Tue, 21 Feb 2006 10:41:03 -0800, By Brian Conley and Isam Rashid
Iraqis live amidst the excesses of the occupation, death squads, shooting and terrorist bombing — but that is not all.
They have learnt to live increasingly with crime that often enters homes without anyone to check it.
It is widely accepted that Iraq’s recent crime problems began with Saddam Hussein’s general amnesty declaration in October 2002. It is also widely believed the crime wave reached a high in April 2003 with the collapse of Saddam’s seat of power in Baghdad.
Given the porous borders and the focus of security forces on the war, criminals of all kinds gained a stronger foothold within Iraq. Today criminals and thugs are considered as difficult a problem as terrorism and the intransigent resistance.
“There are many kinds of crimes in Iraq now — robbery, murder, kidnapping, revenge, rape and drugs,” an Iraqi police officer told IPS. “There are new crimes we didn’t know before that are killing many innocent people in the name of resistance. Like the attacks that have happened many times like car bombs near schools, markets, and other places.”
Today, nearly three years into the occupation, there are few places considered safe from crime. People are attacked in their homes regularly in some parts of Baghdad.
Twenty-year-old Abdullah Sabah, currently unemployed, was robbed in his house in Baghdad last year. “In November 2005 my family’s home was robbed by one of the gangs,” he told IPS. “They threatened my family with guns, and they stole all our money and many other things.”
Crimes like this have become ubiquitous in Iraqis’ daily lives. Sabah blames the Multi National Forces-Iraq (MNF-I). The failure of these forces to secure Iraq and to live up to obligations under international law has left many Iraqis bitter and frustrated.

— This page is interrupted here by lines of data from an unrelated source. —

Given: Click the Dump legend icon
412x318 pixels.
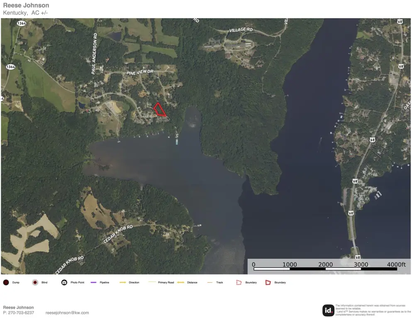Looking at the screenshot, I should click(6, 282).
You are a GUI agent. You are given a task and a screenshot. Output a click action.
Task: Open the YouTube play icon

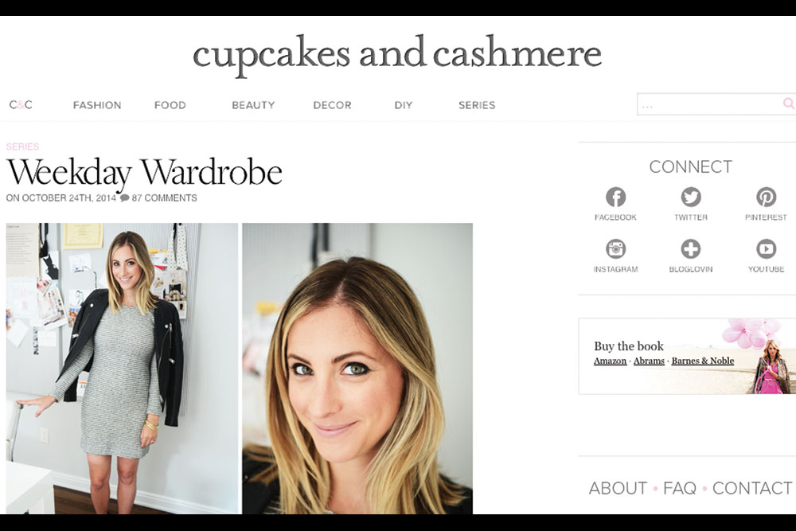766,248
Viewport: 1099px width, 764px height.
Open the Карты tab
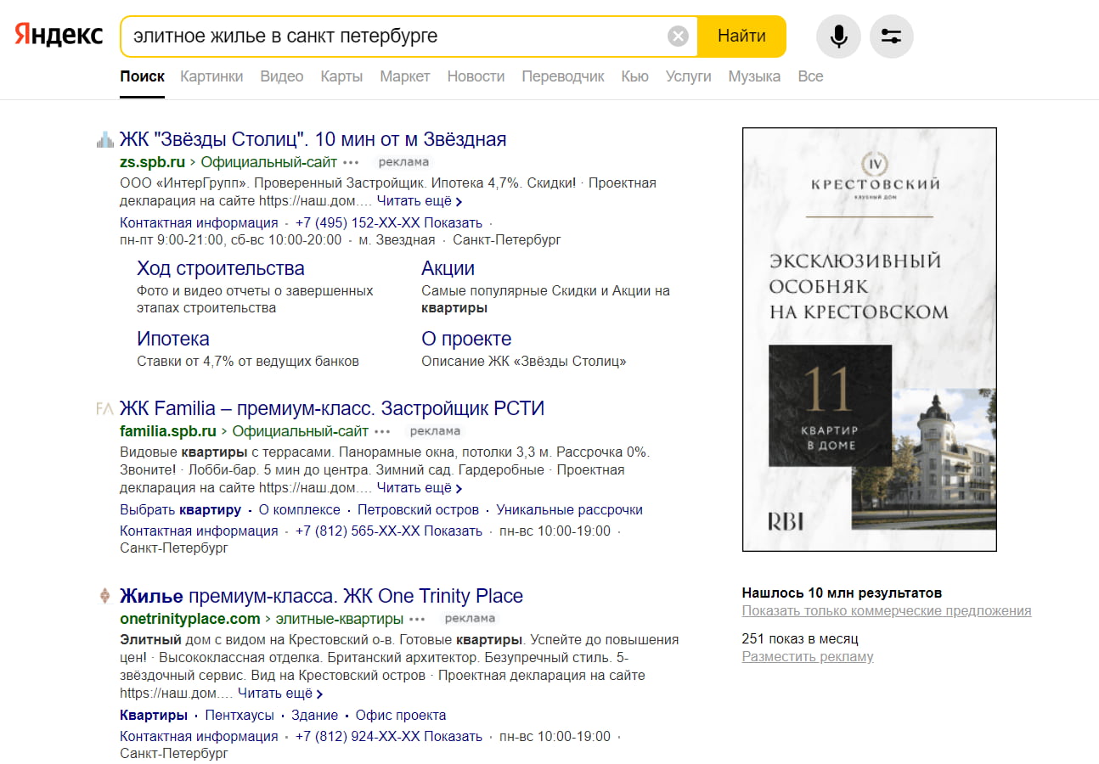(x=341, y=76)
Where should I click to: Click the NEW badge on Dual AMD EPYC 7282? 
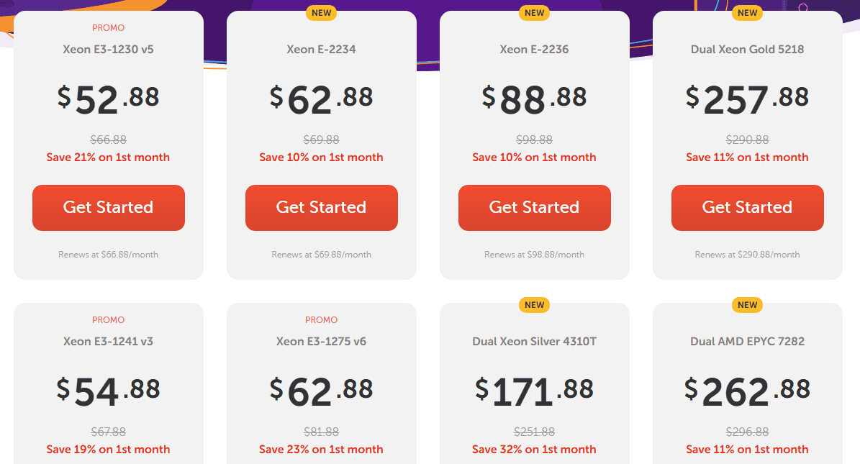[747, 305]
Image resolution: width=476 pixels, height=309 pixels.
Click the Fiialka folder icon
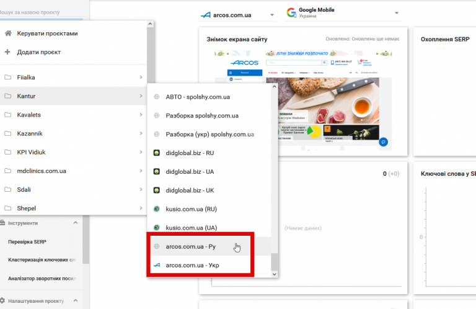pos(8,77)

“When they occupied Iraq they helped thieves to rob banks,” Sabah said. “The occupation forces helped them because the thieves were stealing in front of the soldiers and they did nothing. When we asked them to stop the thieves the occupation forces’ answer was: ‘We are soldiers not police, this is not our job’.”
It was then that the problem began. Eventually the money raised through these crimes was lost through gambling and spent on other things such as liquor and drugs. After they ran out of money, gangs began fighting one another to gain money and power.

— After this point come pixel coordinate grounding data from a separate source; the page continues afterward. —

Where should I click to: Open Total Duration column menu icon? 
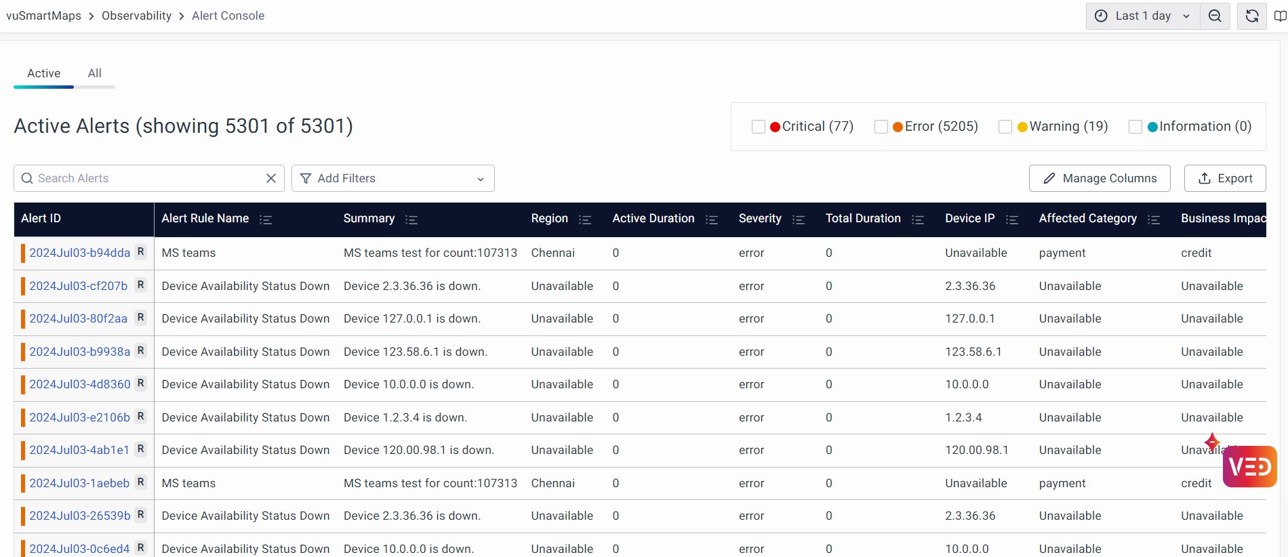918,220
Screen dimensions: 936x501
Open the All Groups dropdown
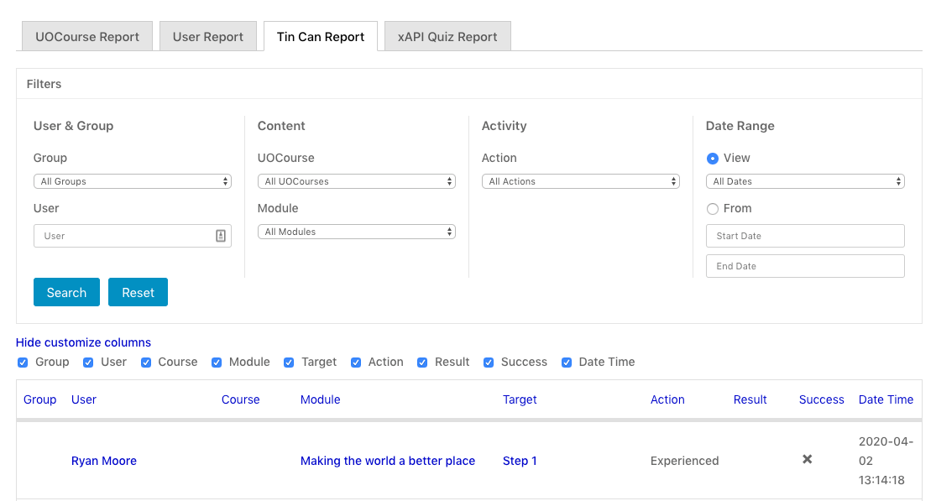click(133, 181)
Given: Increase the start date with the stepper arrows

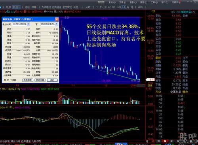Looking at the screenshot, I should click(x=28, y=24).
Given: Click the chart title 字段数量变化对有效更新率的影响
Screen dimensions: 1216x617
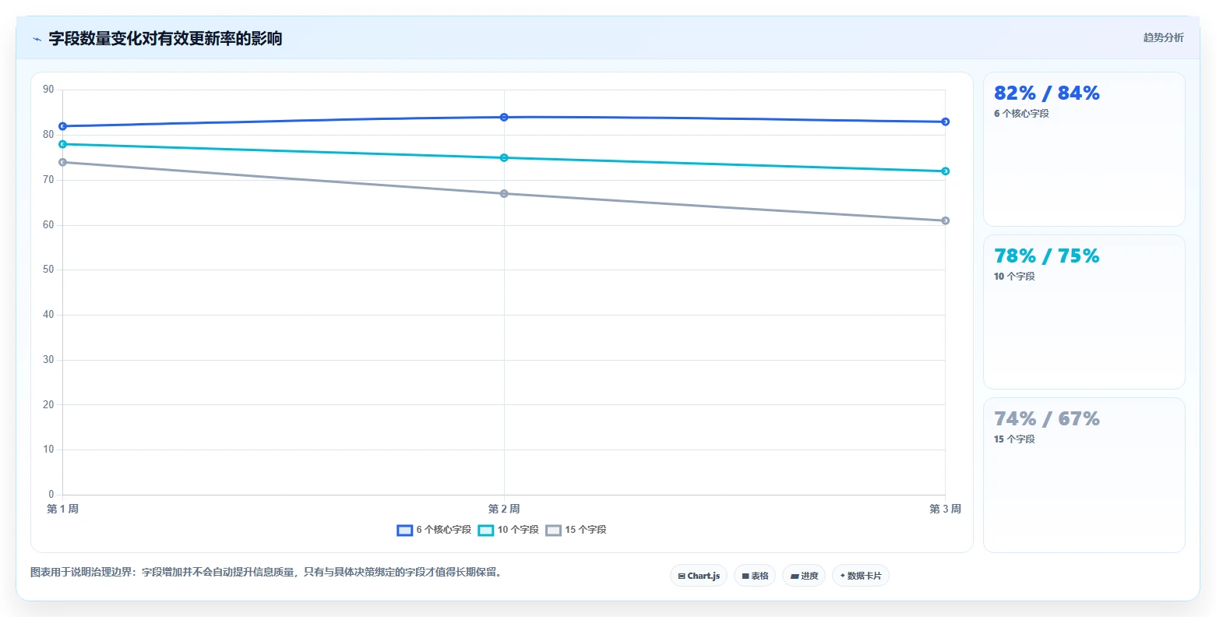Looking at the screenshot, I should click(x=165, y=39).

Some gangs began to attack the professional class. “Another new kind of crime is the murder of Iraqi scholars, pilots, doctors, and teachers,” the Iraqi police officer said. “The people who do that know very well what they are doing. It is organised crime, a mafia you can say, and they want to destroy Iraq by these crimes.”
One of these gangs kidnapped 14-year-old Hassan. “The gangs called me and asked for a ransom of 100,000 dollars,” his father Thaer, a car dealer, told IPS.
High ransom demands have been typical in kidnappings. Iraqis often report initial demands ranging from 20,000 dollars to 100,000 dollars. These demands are usually drastically reduced later, sometimes to only a few hundred dollars.
Iraqis who do not have the money to pay usually attempt to make a deal with the kidnapper, or call the police. Thaer did both.
“I didn’t have this money, so after two days I started to negotiate with them to lower the ransom,” he said. “At the same time I called the police, but the police were still weak at that time. The police used my cars to follow the gang. The gang released my son because the police caught one of them. But in that operation one of the police was wounded and my cousin was killed.”
Such crimes were unknown in Iraq under Saddam. Before the war, the only kidnapping Iraqis worried about were those carried out by Saddam’s secret police. Iraqis knew that if they did not challenge Saddam’s political mandate, they could expect to remain relatively secure.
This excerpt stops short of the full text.